Data provided:
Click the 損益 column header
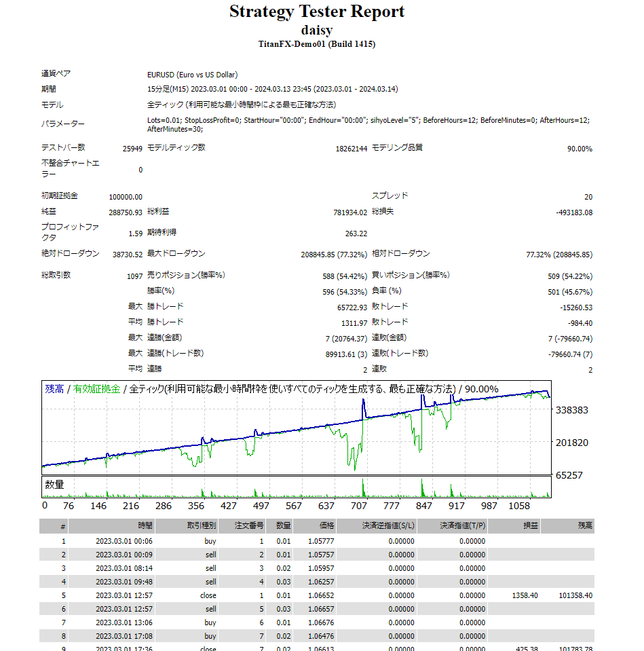644x651 pixels. pos(529,526)
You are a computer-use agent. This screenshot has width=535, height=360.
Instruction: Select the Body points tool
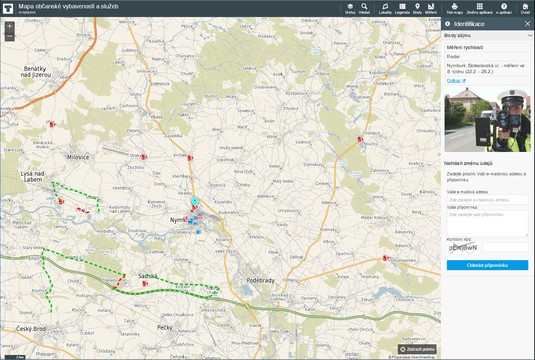tap(417, 9)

What needs to be done: Give every record again word for word, pictures excluded.

Expected answer:
Click the 損益 column header
644x651 pixels. pos(529,526)
You are a computer-use agent. This screenshot has width=535, height=360.
Instruction: Select the Body points tool
tap(417, 9)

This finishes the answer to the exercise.